Here’s how he explained it…
‘The economy has all but shut down, the markets are crashing, companies are going bankrupt, people are losing their jobs, and the credit markets are jammed up.
‘To soften the blow, the federal government is about to begin sending cash to every American, upping social benefits and cutting taxes.
‘Current estimates put the cost of this stimulus at $2 trillion. I reckon it’ll end up being far higher… especially when the Treasury begins bailing out corporations.’
Putting that into laymen’s terms…all these look like strong factors for a rising gold price.
But before you go out and load up on gold…I worry that we may be about to see another drop.
I have less conviction this time for a big pull back…but it could be buying potential ‘dip’ to take advantage of.
Take a look at the Aussie dollar gold chart below.
We’re in free fall!
What you’re looking at above is the Aussie gold chart [XAU:AUD].
I’ve been keeping track of tops and bottoms of gold over the last few weeks. But what I want you to focus on is the potential for a pullback in gold…in the next two days!

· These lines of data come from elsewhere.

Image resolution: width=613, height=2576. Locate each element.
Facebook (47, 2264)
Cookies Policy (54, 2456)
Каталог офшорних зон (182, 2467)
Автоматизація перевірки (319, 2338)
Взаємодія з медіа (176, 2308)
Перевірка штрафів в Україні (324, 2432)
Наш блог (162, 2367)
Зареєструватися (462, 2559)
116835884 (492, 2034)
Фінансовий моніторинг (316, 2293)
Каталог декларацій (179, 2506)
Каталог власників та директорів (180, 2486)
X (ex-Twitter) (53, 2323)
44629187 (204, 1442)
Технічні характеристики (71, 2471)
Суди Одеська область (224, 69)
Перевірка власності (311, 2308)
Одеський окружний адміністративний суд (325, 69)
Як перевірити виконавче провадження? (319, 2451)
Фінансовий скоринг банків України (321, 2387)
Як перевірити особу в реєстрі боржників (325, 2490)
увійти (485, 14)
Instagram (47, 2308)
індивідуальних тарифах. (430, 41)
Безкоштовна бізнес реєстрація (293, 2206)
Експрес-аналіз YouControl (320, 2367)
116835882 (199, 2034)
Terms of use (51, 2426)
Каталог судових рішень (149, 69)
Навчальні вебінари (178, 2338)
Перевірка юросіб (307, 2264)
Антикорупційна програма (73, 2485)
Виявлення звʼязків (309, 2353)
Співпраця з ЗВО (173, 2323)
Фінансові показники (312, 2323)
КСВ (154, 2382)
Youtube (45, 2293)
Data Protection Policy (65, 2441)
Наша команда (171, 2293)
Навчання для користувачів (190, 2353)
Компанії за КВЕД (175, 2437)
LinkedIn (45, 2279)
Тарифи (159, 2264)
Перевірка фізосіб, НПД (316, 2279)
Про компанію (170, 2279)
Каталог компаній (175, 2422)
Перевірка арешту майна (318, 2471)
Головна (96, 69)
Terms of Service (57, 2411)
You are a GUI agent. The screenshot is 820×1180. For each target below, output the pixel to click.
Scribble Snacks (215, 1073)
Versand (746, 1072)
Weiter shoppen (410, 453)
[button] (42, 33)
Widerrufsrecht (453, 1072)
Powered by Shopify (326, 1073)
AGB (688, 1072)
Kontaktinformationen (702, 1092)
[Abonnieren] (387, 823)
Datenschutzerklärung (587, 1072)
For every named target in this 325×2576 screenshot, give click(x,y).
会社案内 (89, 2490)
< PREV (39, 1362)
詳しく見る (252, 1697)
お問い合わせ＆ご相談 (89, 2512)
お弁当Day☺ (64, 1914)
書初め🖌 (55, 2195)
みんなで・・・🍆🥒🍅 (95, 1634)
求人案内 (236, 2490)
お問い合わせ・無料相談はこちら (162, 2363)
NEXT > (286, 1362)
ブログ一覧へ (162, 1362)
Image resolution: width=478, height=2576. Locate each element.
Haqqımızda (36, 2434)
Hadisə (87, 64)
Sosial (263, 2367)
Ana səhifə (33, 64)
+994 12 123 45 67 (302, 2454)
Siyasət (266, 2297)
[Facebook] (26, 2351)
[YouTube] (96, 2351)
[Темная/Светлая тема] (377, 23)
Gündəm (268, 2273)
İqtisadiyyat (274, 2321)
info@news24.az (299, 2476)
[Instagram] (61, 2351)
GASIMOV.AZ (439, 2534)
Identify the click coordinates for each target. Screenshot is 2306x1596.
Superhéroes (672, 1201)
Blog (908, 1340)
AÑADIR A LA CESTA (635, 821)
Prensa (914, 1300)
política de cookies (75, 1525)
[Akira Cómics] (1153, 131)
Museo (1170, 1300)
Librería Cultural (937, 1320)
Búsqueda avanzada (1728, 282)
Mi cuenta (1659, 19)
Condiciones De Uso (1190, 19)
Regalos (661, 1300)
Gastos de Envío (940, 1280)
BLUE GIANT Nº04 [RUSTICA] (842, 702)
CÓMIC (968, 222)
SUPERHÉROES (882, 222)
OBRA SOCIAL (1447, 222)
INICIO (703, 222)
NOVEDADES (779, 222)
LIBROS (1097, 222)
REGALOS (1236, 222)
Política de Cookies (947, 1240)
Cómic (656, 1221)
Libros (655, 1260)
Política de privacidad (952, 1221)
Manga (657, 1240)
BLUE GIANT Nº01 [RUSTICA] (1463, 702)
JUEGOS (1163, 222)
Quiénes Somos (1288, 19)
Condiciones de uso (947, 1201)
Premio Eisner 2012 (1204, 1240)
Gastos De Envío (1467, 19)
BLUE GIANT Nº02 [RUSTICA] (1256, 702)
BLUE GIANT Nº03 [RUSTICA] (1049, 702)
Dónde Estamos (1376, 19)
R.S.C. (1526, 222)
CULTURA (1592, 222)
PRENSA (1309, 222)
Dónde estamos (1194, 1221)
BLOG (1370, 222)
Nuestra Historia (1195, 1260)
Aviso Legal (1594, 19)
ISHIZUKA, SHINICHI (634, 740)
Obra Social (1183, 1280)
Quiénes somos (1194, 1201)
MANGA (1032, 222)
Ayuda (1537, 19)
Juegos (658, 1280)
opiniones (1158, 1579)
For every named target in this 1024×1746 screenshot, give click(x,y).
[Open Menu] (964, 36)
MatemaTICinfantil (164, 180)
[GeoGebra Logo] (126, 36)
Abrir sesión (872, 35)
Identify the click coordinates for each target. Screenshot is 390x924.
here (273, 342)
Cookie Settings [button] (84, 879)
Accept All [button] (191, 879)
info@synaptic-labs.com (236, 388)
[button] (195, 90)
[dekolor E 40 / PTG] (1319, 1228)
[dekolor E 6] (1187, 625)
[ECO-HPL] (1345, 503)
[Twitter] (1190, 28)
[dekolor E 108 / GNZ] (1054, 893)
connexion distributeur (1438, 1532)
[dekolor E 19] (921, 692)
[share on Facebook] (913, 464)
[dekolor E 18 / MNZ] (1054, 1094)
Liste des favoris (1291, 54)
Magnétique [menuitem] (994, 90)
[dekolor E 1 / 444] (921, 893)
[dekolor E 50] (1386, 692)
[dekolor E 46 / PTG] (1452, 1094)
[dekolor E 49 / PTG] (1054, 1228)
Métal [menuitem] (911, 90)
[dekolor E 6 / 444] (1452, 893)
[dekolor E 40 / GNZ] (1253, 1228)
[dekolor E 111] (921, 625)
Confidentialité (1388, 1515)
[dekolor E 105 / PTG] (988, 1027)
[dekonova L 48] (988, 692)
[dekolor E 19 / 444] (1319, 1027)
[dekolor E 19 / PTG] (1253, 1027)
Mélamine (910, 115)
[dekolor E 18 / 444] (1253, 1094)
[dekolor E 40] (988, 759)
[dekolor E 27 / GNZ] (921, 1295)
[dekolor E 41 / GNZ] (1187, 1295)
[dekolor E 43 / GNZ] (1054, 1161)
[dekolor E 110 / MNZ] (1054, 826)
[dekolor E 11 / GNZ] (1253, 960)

Right now, if you’re looking to add gold to your portfolio…it may pay to wait a few days to see how the market reacts here.
After all, the last two times I warned of a pull back. Aussie gold fell around 5% shortly after that.
On the surface a 5% fall may not seem like much. But in dollar terms that could save you around $150 per ounce.
And all you had to do was wait a few days for the market to do its thing.
Pretty cool, huh!
Anyway, the good news is that gold is still in a medium term up trend. That means you could consider adding to your gold holdings on each pull back.
And a decline in gold may just bring down the price of your favorite gold miner.
It seems to be a win/win really…
As always, this is not a recommendation to buy or sell gold. It is an update only. I hope you found it useful.